### TRECHO FORNECIDO
:::

Em março deste ano, o Procon-SP notificou o banco Itaú após um problema no sistema do aplicativo. O “bug” demonstrava erros como falta de acesso nas contas, desaparecimento de valores, transações e acréscimos inexistentes. Diante do ocorrido o banco soltou uma nota explicando sobre o problema ser relacionado com o retardo no processamento interno de dados.Para a bancária, as pessoas estão suscetíveis, pois, se os dados estão na nuvem, plataforma utilizada na internet para salvar documentos, eles estão disponíveis para alguém, e não há como saber as reais intenções do sujeito. Isso é válido para questões de instituições financeiras, redes sociais e serviços de aplicativos, quanto mais informação for armazenada online mais riscos irá correr.
Lei garante sigilo de pessoas diagnosticadas com doenças crônicas
Em janeiro deste ano, foi aprovada uma nova lei que preserva o sigilo de pessoas com HIV, hepatites crônicas, hanseníase e tuberculose. O texto surge como um reforço para o que já é previsto no Código de Ética Médica e traz princípios e conceitos da própria Lei Geral de Proteção de Dados. Isso é o que explica a advogada membro da Comissão de Saúde da OAB do Ceará e do Comitê Público na ANPPD (Associação Nacional dos Profissionais de Privacidade de Dados), Aida Ferreira Crisóstomo.

:::

### DADOS EM ANÁLISE
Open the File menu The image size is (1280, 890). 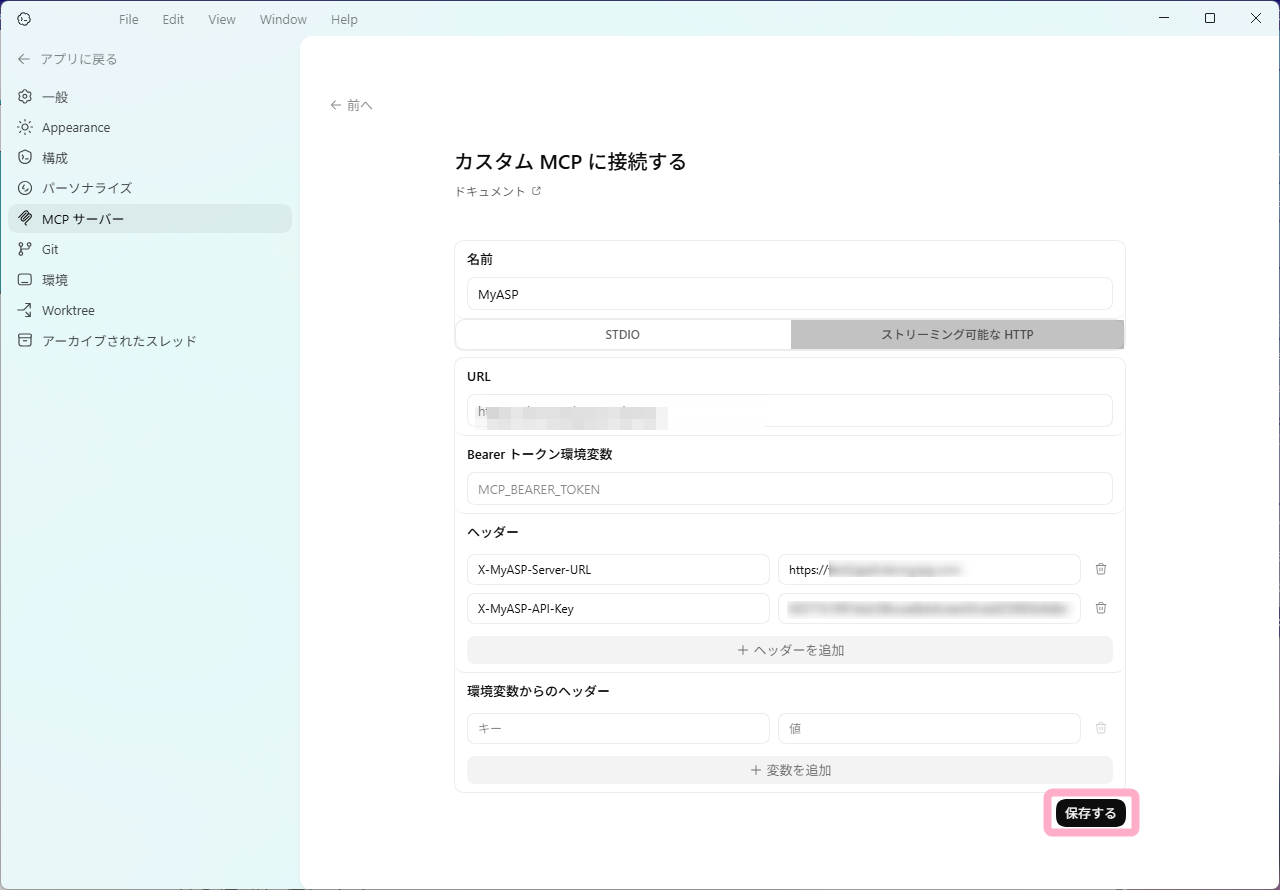click(x=128, y=19)
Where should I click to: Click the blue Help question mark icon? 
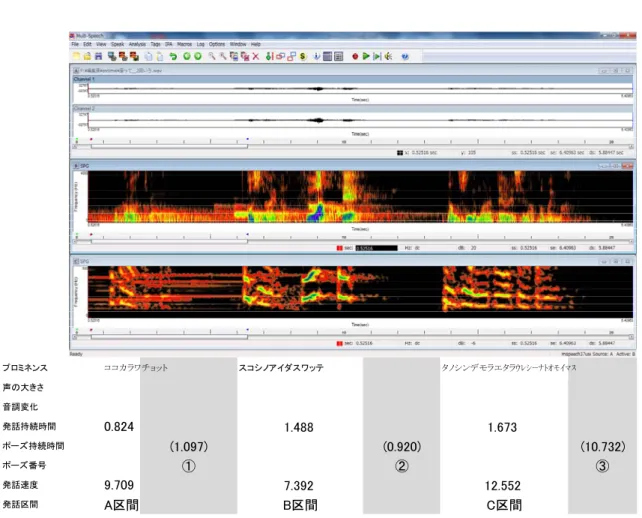[x=405, y=56]
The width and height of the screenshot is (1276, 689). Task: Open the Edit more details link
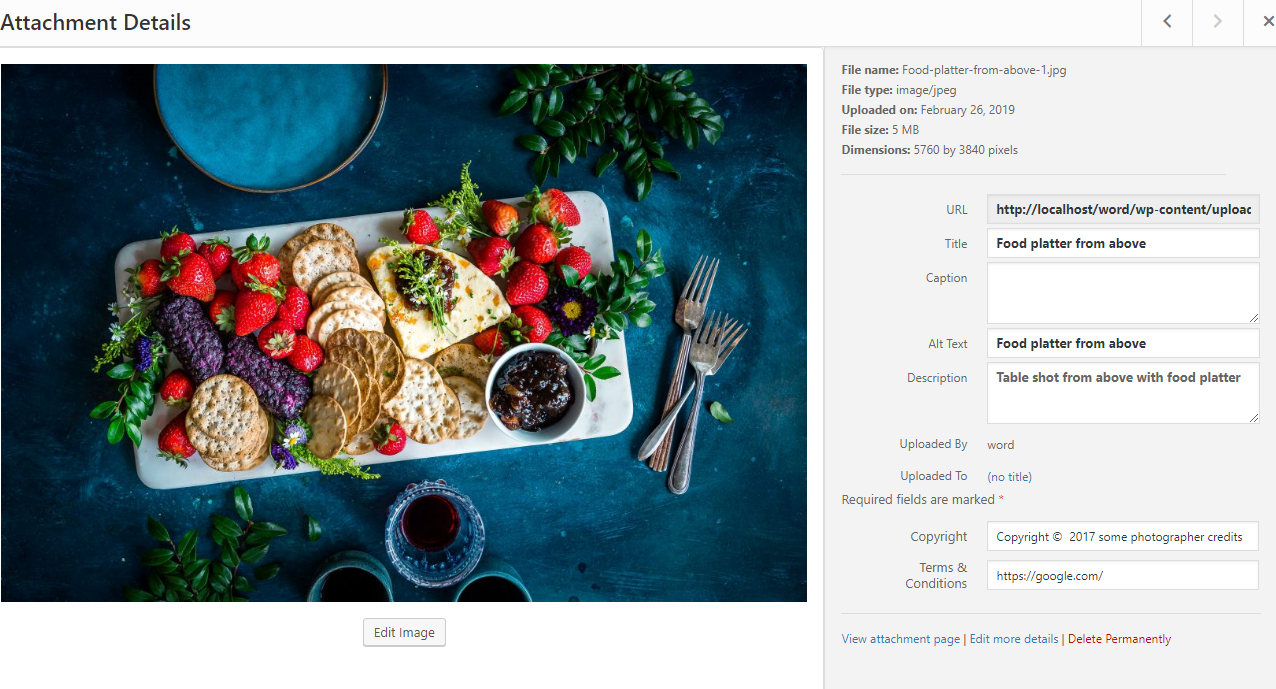(1013, 639)
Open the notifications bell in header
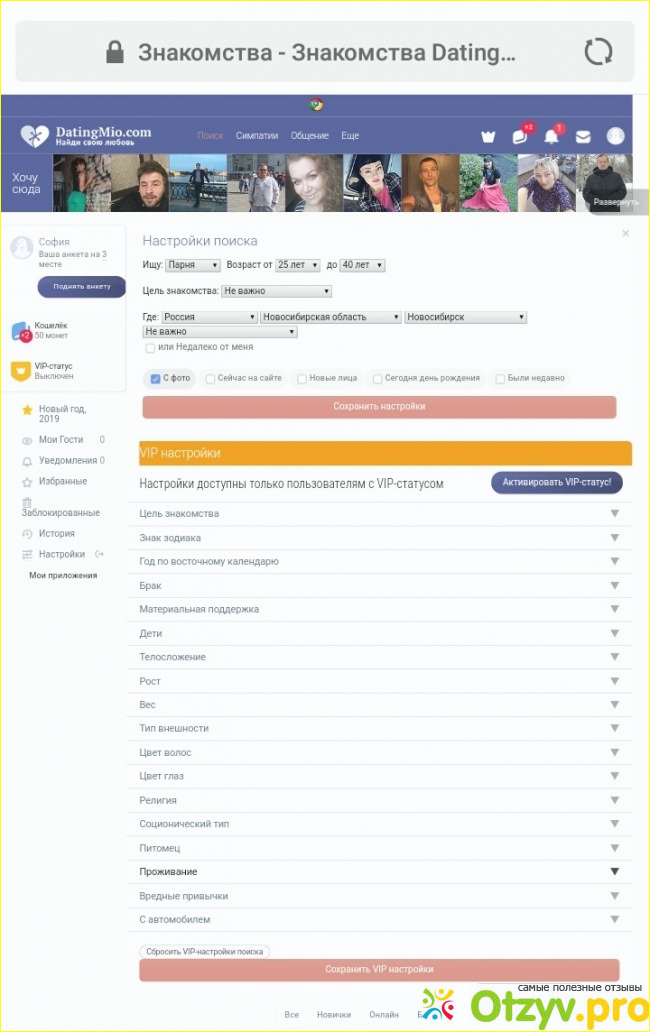The width and height of the screenshot is (650, 1032). coord(551,137)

:::

### O QUE FAZER
1. Segundo o texto sobre proteção de dados, por que a bancária afirma que as pessoas estão suscetíveis? Explique em até três frases.
2. Por favor, dê sequência ao texto sobre proteção de dados a partir da última frase apresentada.

### TAREFAS RESOLVIDAS
1. Os dados guardados na nuvem ficam disponíveis para alguém, e não há como saber as reais intenções dessa pessoa. Isso vale para instituições financeiras, redes sociais e serviços de aplicativos. Quanto mais informação for armazenada online, mais riscos se corre.

2.
Todas as doenças citadas na lei, como explica a advogada, são doenças de notificação compulsória. Isso significa que, assim que uma pessoa recebe o diagnóstico positivo para alguma dessas enfermidades, o órgão que detém esse diagnóstico precisa comunicar às autoridades de saúde, devido ao alto potencial de infecção. “A finalidade da notificação compulsória é que o controle de comunicantes impeça que várias pessoas sejam infectadas. Mas, para isso, ainda que seja de notificação compulsória, a privacidade das pessoas não pode ser violada, que é isso que a lei 14.289 corrobora, junto com a LGPD”, explica.
De forma prática, a lei garante que, caso você esteja em um consultório em que uma pessoa foi diagnosticada com tuberculose – uma doença de transmissão aérea -, por exemplo, você seja comunicado dessa situação, mas o dado da pessoa infectada será preservado e somente compartilhado com o Ministério da Saúde.
Isso vale também para outros ambientes que não os de saúde. As escolas, cursos e faculdades gerenciam dados dos alunos e responsáveis, assim a LGPD aparece para julgar até onde as instituições devem exigir dados. O advogado Carlos Machado faz uma suposição sobre um estudante com alguma doença contagiosa e se o colégio deveria ter conhecimento para orientar os demais alunos a tomar cuidado. “Primeiramente, eu como advogado teria que buscar orientação médica para saber se realmente seria necessário ser do conhecimento da escola. Se fosse, ela trataria para uma finalidade específica sem conter um tratamento discriminatório.”
Machado afirma ser obrigatório que as informações sejam armazenadas com segurança em hospitais, clínicas, farmácias e operadoras de planos de saúde para não ocorrer problemas, como aumento no preço dos clientes. Por exemplo, se uma pessoa for portadora de HIV, uma operadora de saúde não pode recusar a contratação do plano por conta da doença.
O advogado relembra o caso de vazamento de dados de pacientes no laboratório Fleury, que atua na área da medicina diagnóstica, em 2021. Na ocasião, a companhia foi alvo de extorsão por um grupo de hackers que ameaçavam divulgar dados e documentos sigilosos, como informações médicas e transações bancárias, caso não houvesse um pagamento dos titulares.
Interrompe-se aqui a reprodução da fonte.